*Exercise aim*
Provide the number of lines in the entries below containing "will", with no further words.

(Dataset Opens)

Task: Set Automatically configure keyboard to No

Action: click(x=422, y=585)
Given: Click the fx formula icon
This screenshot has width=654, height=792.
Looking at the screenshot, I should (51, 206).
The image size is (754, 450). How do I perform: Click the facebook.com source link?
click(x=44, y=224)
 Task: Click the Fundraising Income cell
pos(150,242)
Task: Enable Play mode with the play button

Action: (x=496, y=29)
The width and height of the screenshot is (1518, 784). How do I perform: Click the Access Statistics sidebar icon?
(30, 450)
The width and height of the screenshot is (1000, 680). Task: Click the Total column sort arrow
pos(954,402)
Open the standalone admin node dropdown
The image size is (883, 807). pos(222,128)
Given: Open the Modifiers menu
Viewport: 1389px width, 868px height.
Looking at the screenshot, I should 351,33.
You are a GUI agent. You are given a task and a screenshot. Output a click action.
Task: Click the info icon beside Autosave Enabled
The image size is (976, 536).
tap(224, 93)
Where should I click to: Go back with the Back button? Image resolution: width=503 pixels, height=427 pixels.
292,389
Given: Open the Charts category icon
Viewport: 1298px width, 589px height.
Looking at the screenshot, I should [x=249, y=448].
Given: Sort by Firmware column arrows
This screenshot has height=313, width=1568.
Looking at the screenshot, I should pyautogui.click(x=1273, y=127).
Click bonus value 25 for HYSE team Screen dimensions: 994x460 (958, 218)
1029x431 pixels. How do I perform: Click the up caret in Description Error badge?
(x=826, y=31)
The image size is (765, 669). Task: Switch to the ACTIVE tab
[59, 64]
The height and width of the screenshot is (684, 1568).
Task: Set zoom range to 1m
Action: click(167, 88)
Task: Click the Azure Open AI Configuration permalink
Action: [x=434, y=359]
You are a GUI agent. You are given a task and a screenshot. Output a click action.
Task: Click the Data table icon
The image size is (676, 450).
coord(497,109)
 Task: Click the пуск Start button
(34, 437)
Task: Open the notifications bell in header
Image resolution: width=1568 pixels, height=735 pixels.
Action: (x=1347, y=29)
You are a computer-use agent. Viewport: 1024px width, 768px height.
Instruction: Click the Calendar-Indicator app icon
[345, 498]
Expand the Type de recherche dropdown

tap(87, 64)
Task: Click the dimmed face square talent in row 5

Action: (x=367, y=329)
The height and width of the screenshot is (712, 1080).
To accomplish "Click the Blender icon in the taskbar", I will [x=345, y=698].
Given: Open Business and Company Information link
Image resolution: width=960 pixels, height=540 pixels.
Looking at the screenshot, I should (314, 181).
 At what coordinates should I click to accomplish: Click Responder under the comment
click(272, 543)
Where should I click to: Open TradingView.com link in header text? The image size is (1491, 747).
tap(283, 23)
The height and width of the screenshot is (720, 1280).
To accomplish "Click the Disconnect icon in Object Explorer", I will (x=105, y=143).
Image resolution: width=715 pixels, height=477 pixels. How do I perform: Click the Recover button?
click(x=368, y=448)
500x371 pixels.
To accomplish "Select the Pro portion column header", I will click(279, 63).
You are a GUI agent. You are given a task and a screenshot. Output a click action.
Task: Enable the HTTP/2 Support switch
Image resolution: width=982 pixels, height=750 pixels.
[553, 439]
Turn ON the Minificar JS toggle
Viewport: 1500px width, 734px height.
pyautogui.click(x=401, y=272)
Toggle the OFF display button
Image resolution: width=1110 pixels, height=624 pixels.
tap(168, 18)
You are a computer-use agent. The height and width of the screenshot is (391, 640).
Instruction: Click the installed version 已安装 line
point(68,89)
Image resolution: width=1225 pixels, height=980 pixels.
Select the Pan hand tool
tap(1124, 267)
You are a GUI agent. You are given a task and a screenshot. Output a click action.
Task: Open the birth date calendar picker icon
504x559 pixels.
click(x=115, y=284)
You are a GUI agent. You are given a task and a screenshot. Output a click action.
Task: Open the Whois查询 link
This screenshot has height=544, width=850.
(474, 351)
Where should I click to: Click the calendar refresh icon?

(Dataset Closes)

*Answer box*
3